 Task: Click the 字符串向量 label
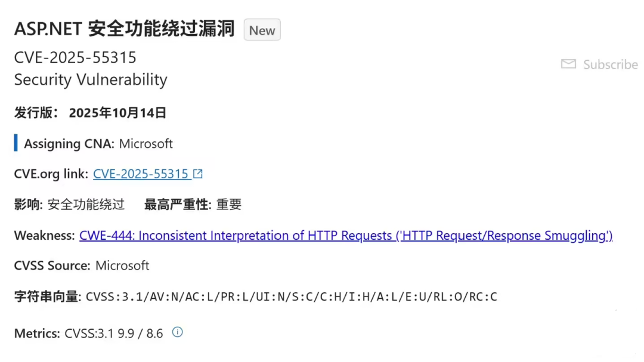[x=48, y=296]
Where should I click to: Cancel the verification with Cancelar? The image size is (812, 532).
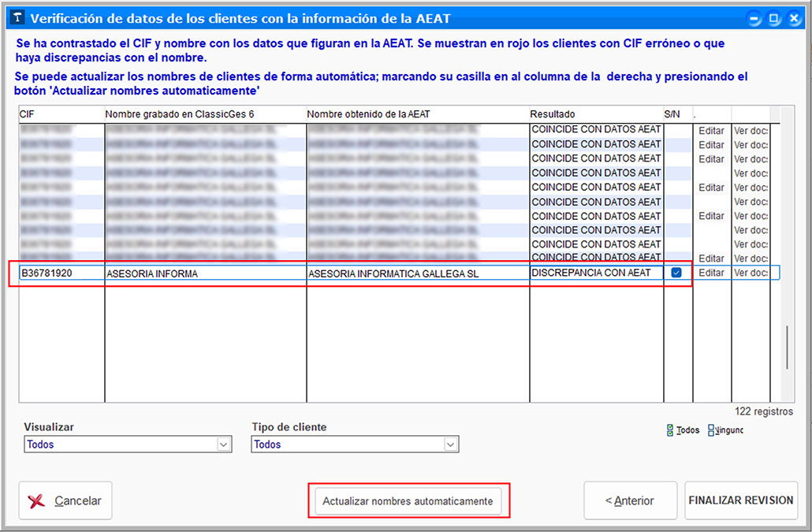click(65, 500)
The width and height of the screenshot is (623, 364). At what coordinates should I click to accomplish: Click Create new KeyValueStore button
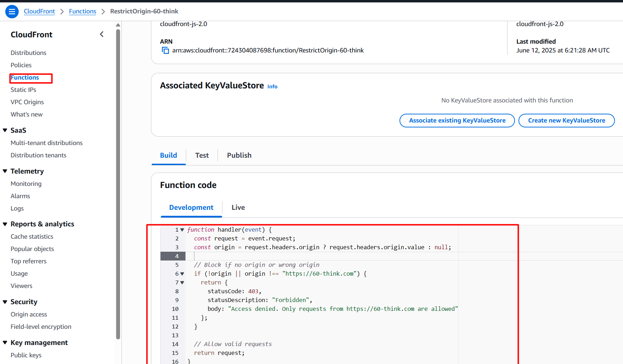tap(566, 120)
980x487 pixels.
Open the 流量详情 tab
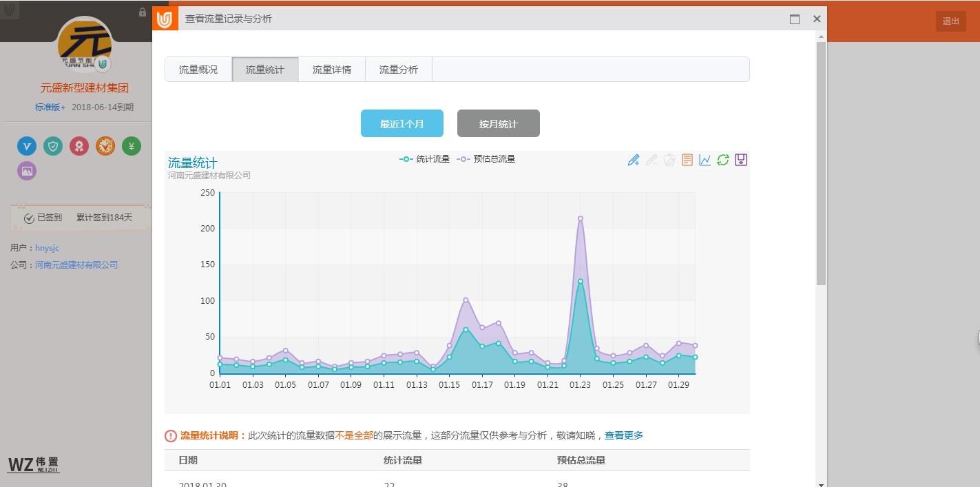[332, 70]
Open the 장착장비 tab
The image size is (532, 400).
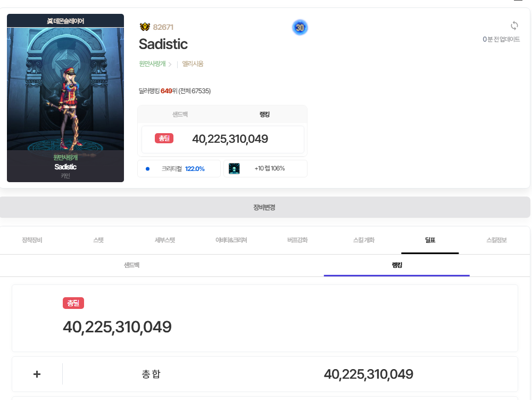click(32, 240)
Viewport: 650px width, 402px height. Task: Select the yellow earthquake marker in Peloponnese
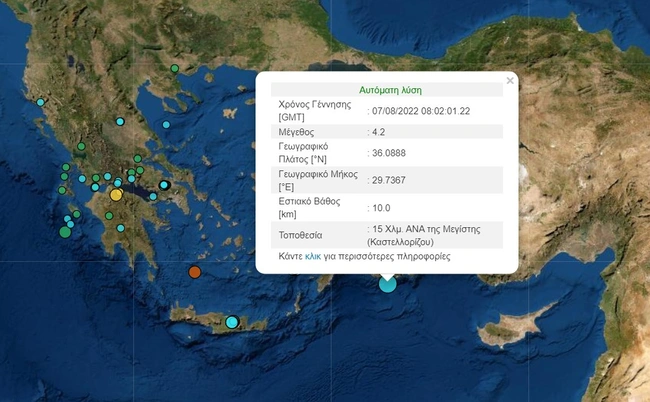[116, 195]
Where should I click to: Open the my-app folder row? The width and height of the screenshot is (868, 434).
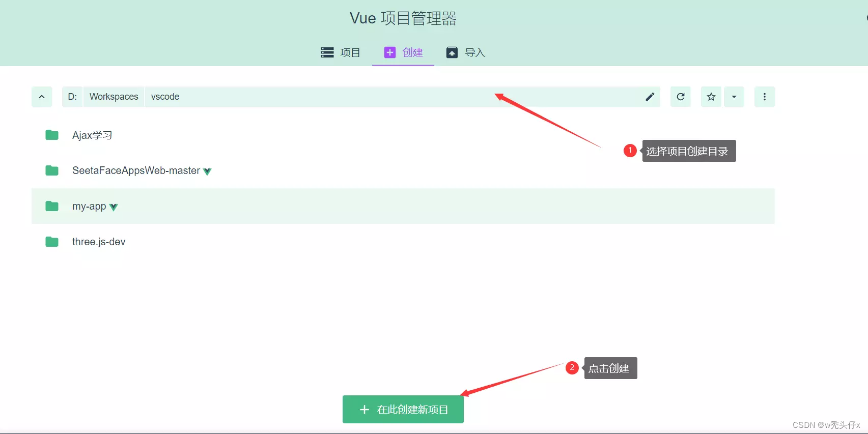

## EXERCISE DESCRIPTION:
Output only the lines running from the one containing "Viewport: 650px width, 402px" to the end of the records, inclusive and exact; skip the pictures.

## RESULT:
Viewport: 650px width, 402px height. Task: Select the yellow earthquake marker in Peloponnese
[116, 195]
Where should I click to: Open the my-app folder row? The width and height of the screenshot is (868, 434).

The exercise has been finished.